Note that condition variables require locking by mutexes. This is to guarantee that the thread is awoken atomically and that it will behave correctly in a mutually exclusive section as inter-thread signaling implicitly is.
How about Creating a Signal. Create a handler that creates CreateWork() and signals when the job is done! Just a Suggestion
I am working on a networking program using C++ and I'd like to implement a pthread pool. Whenever, I receive an event from the receive socket, I will put the data into the queue in the thread pool. I am thinking about creating 5 separate threads and will consistently check the queue to see if there is anything incoming data to be done.
This is quite straight forward topic but I am not a expert so I would like to hear anything that might help to implement this.
Please let me know any tutorials or references or problems I should aware.
Use Boost.Asio and have each thread in the pool invoke io_service::run().
Multiple threads may call
io_service::run() to set up a pool of
threads from which completion handlers
may be invoked. This approach may also
be used with io_service::post() to use
a means to perform any computational
tasks across a thread pool.
Note that all threads that have joined
an io_service's pool are considered
equivalent, and the io_service may
distribute work across them in an
arbitrary fashion.
Before I start.
Use boost::threads
If you want to know how to do it with pthread's then you need to use the pthread condition variables. These allow you to suspend threads that are waiting for work without consuming CPU.
When an item of work is added to the queue you signal the condition variable and one pthread will be released from the condition variable thus allowing it to take an item from the queue. When the thread finishes processing the work item it returns back to the condition variable to await the next piece of work.
The main loop for the threads in the loop should look like this;
ThreadWorkLoop() // The function that all the pool threads run.
{
while(poolRunnin)
{
WorkItem = getWorkItem(); // Get an item from the queue. This suspends until an item
WorkItem->run(); // is available then you can run it.
}
}
GetWorkItem()
{
Locker lock(mutex); // RAII: Lock/unlock mutex
while(workQueue.size() == 0)
{
conditionVariable.wait(mutex); // Waiting on a condition variable suspends a thread
} // until the condition variable is signalled.
// Note: the mutex is unlocked while the thread is suspended
return workQueue.popItem();
}
AddItemToQueue(item)
{
Locker lock(mutex);
workQueue.pushItem(item);
conditionVariable.signal(); // Release a thread from the condition variable.
}
Have the receive thread to push the data on the queue and the 5 threads popping it. Protect the queue with a mutex and let them "fight" for the data.
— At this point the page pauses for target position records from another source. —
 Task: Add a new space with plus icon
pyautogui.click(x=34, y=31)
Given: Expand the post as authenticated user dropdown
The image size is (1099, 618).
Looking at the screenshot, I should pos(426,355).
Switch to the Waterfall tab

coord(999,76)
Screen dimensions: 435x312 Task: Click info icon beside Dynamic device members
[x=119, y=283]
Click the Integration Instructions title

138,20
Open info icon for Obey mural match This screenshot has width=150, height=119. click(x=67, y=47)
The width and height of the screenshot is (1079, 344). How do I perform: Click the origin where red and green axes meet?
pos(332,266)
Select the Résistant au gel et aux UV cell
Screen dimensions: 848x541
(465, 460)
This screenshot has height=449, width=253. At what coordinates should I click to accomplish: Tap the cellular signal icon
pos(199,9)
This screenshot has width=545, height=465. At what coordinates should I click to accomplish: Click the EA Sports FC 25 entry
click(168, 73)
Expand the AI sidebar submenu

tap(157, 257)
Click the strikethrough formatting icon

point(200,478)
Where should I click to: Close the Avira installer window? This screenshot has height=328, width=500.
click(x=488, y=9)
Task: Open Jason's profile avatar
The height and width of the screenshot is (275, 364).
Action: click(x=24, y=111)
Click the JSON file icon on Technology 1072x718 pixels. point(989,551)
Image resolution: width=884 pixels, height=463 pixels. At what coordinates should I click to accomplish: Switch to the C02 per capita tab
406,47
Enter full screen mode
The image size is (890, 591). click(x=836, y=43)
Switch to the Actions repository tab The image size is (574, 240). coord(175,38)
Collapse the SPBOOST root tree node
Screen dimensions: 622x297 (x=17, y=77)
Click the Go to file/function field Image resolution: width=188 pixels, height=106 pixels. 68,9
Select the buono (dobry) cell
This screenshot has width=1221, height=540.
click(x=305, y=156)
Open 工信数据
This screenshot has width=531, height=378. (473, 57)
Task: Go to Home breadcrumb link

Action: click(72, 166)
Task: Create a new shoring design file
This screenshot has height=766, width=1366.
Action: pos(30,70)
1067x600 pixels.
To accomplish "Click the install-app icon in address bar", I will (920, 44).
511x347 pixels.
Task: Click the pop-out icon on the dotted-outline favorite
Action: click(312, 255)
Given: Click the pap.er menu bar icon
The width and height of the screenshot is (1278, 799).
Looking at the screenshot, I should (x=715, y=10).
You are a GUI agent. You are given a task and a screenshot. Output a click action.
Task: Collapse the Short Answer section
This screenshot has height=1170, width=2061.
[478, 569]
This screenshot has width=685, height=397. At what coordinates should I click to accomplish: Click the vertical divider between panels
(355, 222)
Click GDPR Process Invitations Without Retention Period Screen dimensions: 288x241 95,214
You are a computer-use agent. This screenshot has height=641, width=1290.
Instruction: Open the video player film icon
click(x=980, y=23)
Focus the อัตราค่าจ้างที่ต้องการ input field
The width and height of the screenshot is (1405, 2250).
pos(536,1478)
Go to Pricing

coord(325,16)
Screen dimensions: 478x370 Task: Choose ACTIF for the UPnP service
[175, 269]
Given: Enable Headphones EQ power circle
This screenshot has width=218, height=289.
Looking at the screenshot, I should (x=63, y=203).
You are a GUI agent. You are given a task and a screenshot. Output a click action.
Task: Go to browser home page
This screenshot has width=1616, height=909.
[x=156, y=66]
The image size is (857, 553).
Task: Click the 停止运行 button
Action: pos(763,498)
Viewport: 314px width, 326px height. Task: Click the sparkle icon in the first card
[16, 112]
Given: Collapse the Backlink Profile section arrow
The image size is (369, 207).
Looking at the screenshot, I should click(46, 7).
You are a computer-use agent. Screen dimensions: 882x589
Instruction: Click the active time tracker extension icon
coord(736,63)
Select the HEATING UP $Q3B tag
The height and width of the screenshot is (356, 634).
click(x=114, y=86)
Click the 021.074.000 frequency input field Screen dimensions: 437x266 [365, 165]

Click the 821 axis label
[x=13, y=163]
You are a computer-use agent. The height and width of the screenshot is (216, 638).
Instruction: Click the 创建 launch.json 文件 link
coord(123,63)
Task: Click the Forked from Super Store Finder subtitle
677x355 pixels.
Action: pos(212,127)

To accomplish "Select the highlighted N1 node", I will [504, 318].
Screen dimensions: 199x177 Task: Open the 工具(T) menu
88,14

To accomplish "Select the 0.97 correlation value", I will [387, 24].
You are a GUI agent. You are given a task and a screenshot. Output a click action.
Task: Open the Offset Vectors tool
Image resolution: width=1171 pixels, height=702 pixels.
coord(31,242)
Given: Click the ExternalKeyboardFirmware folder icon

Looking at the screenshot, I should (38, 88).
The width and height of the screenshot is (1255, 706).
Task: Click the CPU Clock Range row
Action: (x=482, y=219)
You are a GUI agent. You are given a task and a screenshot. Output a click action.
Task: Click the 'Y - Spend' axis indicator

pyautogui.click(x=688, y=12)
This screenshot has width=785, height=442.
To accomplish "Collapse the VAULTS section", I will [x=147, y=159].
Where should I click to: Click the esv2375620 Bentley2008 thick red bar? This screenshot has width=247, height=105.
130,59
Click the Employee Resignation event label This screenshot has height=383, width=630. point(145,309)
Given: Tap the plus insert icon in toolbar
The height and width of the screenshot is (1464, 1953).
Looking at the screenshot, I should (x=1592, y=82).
You also want to have a usleep() or pthread_yield() in the worker thread's main loop
You will need a mutex and a conditional variable. Mutex will protect your job queue and when receiving threads add a job to the queue it will signal the condition variable. The worker threads will wait on the condition variable and will wake up when it is signaled.
Boost asio is a good solution.
But if you dont want to use it (or cant use it for whatever reasons) then you'll probably want to use a semaphore based implementation.
You can find a multithreaded queue implementation based on semaphores that I use here:
https://gist.github.com/482342
The reason for using semaphores is that you can avoid having the worker threads continually polling, and instead have them woken up by the OS when there is work to be done.